According to history, the poet Kālidāsa was  blessed with all knowledge by Durga, she was impressed by his devotion and dedication. Kalidasa lived here for several years. According to a legend famous in the this area, there was a Sanskrit college in ancient times, which is still present there. It is said that kalidasa lived there as a servant of the college. There was a river known as Thumhani between the college and the temple. One day due to heavy rains there was a dangerous flood in the river. Students of that college said Kalidasa to cross the river at evening  to lightening a candle  for goddess Durga temple which was another side of college which could be reached after crossing river. They also asked Kalidasa to mark anything by which people could believe that he had lightened the candle . Kalidasa crossed the river and burnt a candle. After that due to lack of knowledge, he started marking  on Goddess face by black colour. It is said that at that time Goddess Durga appeared and stopped Kalidasa hand and told Kalidasa "You are so foolish that you don't know what is right and wrong." Then goddess asked Kalidasa to seek any boon and  anything which he wanted , because Kalidasa was devotee of goddess Durga. Kalidasa seek only knowledge then the Goddess blessed him that whatever book  you would touch tonight you would have knowledge of that book . Due to blessings of Goddess Durga, Kalidasa became a great poet and author of many books and literature and became national poet of india.

**EXTRACTED MATERIAL**
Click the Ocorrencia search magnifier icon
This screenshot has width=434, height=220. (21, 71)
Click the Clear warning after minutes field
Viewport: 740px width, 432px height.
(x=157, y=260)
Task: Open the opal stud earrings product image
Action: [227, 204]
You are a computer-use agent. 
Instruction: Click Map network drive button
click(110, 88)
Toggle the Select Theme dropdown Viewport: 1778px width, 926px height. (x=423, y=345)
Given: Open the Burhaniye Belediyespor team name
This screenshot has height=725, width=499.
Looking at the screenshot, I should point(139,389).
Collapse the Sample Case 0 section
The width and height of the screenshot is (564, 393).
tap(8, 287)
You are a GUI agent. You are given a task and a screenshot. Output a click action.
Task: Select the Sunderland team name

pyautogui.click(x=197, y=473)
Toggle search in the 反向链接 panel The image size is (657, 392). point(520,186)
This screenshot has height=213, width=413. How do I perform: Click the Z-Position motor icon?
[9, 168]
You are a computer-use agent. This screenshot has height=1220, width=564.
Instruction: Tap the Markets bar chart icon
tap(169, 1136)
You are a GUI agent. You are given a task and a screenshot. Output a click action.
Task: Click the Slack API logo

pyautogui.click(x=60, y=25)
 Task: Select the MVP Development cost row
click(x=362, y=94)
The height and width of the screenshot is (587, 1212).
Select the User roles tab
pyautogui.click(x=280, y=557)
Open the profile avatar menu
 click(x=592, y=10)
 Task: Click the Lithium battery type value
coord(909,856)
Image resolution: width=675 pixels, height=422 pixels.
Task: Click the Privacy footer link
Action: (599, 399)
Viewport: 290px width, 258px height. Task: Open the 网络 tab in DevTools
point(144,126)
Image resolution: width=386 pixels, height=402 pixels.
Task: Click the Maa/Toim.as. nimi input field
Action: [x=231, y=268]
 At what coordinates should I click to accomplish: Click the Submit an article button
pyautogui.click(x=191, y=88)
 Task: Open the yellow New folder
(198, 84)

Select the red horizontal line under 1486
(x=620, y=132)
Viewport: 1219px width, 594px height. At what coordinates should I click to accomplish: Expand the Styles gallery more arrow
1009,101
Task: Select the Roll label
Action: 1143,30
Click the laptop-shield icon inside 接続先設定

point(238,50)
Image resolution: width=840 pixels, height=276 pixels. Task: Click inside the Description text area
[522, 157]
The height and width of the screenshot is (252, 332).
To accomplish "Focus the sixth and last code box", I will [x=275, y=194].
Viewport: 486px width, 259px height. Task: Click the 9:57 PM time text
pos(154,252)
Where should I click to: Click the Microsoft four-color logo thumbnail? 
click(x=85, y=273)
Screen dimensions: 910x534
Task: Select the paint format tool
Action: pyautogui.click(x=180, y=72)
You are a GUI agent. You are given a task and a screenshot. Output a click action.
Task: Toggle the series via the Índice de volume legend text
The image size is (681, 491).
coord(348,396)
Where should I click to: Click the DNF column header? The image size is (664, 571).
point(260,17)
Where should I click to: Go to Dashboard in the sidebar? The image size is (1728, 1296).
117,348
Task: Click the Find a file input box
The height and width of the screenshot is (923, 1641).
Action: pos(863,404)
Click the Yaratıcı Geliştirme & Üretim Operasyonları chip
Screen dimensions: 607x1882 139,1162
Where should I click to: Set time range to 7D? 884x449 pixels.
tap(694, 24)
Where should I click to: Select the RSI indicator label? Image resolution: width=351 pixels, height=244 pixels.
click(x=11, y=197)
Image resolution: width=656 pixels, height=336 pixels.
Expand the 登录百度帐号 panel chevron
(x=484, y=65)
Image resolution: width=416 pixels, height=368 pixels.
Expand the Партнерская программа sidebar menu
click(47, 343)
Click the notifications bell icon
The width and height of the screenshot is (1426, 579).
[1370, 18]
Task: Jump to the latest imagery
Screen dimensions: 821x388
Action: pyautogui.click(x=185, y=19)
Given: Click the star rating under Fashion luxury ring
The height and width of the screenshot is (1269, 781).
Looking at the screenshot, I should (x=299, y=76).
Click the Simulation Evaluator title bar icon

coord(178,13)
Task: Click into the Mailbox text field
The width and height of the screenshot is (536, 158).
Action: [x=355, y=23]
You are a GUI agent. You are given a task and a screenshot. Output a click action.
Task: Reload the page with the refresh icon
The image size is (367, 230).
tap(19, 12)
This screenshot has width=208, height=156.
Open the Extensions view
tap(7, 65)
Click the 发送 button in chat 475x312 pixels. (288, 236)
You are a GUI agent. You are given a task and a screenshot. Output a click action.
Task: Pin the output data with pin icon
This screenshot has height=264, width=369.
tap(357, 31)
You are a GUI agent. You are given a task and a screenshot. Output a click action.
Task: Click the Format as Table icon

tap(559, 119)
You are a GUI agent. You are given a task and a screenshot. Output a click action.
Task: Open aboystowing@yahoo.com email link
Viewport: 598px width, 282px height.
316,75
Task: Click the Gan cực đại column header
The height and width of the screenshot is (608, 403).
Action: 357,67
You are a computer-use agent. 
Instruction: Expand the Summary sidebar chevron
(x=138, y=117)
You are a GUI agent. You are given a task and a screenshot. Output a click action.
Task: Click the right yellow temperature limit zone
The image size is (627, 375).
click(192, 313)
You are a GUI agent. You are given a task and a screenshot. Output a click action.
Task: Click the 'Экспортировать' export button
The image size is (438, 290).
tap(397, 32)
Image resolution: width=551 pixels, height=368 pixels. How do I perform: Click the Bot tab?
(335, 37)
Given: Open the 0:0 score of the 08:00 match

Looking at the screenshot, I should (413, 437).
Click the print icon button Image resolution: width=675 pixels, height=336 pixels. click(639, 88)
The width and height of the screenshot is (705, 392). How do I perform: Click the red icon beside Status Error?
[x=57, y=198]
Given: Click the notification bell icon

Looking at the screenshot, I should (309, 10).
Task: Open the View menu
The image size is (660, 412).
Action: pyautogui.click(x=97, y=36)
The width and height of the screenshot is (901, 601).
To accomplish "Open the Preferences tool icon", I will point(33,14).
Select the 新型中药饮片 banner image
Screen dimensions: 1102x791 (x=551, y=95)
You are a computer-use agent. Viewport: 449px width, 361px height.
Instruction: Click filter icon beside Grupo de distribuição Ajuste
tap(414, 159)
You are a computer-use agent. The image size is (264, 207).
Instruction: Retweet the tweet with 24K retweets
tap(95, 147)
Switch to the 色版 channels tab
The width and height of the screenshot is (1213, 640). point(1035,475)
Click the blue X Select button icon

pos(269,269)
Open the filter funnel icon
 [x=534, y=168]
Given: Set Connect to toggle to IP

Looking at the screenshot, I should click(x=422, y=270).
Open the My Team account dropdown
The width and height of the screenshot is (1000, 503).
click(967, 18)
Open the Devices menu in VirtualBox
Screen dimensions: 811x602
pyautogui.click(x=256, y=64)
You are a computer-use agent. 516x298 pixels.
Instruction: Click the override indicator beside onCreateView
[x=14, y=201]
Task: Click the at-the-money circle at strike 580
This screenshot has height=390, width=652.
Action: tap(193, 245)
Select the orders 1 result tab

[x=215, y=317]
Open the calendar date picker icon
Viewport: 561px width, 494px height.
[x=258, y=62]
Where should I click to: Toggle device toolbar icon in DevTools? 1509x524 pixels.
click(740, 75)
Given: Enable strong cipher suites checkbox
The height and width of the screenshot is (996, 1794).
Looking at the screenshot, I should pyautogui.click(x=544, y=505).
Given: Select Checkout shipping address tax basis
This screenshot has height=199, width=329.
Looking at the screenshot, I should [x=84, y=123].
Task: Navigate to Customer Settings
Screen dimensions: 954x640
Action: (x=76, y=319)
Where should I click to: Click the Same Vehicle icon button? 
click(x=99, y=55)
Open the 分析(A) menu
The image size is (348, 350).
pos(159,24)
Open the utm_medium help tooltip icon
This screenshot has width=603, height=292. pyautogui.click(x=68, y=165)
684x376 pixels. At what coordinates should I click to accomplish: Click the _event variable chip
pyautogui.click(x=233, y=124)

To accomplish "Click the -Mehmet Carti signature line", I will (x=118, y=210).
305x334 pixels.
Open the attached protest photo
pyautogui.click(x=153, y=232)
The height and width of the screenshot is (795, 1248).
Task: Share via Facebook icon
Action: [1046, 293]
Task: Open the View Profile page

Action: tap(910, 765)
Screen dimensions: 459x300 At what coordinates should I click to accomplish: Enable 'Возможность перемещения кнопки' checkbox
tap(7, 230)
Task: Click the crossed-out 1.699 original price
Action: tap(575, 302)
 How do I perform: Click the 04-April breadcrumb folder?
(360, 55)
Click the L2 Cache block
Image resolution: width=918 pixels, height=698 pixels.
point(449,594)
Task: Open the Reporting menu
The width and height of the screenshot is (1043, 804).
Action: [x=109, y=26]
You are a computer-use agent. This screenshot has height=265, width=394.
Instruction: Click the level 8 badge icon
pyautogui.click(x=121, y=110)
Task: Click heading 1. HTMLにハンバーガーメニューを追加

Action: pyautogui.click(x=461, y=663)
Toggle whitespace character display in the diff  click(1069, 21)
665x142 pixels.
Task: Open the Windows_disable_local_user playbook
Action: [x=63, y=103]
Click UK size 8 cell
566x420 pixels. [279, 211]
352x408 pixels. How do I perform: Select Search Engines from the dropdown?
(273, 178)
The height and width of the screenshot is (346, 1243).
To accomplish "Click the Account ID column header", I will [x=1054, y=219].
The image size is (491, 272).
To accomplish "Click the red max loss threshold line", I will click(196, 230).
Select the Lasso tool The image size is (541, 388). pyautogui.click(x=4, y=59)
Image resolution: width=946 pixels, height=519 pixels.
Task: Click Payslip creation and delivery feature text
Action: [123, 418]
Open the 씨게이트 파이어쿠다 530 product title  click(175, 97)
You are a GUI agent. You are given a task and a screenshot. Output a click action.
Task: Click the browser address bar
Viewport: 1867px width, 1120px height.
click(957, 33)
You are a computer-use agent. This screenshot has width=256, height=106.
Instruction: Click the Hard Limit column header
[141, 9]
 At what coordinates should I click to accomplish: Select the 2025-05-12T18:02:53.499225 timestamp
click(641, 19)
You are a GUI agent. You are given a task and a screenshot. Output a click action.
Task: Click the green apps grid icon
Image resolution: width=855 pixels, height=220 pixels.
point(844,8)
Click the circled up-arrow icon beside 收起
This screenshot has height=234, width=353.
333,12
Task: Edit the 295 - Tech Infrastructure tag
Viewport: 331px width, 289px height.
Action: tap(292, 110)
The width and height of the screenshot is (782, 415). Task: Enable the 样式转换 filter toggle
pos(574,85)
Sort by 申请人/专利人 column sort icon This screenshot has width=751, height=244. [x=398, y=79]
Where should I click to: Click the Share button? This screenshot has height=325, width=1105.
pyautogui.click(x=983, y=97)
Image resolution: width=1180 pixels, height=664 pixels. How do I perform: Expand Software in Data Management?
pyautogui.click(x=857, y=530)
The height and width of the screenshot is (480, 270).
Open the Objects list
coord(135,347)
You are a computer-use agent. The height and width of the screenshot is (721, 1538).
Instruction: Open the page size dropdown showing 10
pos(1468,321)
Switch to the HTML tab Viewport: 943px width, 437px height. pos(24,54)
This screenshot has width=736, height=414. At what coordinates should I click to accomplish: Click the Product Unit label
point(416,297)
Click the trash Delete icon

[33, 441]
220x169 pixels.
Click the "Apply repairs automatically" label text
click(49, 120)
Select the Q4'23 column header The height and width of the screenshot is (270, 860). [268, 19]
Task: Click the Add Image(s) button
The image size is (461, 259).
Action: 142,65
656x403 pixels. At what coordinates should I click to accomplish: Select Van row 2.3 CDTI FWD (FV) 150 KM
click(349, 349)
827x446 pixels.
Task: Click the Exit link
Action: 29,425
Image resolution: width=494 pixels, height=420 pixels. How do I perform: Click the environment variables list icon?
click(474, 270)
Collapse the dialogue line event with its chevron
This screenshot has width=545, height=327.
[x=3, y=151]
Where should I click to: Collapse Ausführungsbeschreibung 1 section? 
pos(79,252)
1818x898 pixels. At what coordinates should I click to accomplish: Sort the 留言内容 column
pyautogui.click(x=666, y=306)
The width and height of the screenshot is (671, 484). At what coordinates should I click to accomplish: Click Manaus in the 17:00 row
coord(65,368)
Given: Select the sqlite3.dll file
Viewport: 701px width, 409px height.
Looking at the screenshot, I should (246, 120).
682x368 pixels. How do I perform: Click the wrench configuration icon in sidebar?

**COMPLETE THE FOLLOWING**
1: List everything the students asked Kalidasa to do in the Kalidasa legend.
2: Sum up the Kalidasa legend in two sentences.
3: Write a continuation of the Kalidasa legend, starting after its last sentence.
The entries have nothing to do with the Kalidasa legend.

**RESPONSES PER TASK**
1:
- Cross the river in the evening
- Light a candle for the goddess Durga's temple on the other side
- Mark something so people could believe he had lit the candle

2: While serving at a Sanskrit college, Kalidasa crossed the flooded Thumhani River to light a candle at Durga's temple and, not knowing any better, began marking the goddess's face in black. Durga appeared, stopped his hand and offered him a boon, and when he asked only for knowledge she blessed him to know whatever book he touched that night, so he became a great poet, an author of many books and the national poet of India.

3:
Description 
Uchchaith Durgasthan is counted among the Shakti Peetha, so people come here for Tantric achievements.The idol of the goddess is carved on a black stone. Only the shoulder portion of the mother is visible. She is also known as Chinnamastika Durga due to not having a head. There used to be a cremation ground around the pond near the temple.  Even today Tantra seekers come here and do penance.

Electoral Constituency

Benipatti (Vidhan Sabha Constituency)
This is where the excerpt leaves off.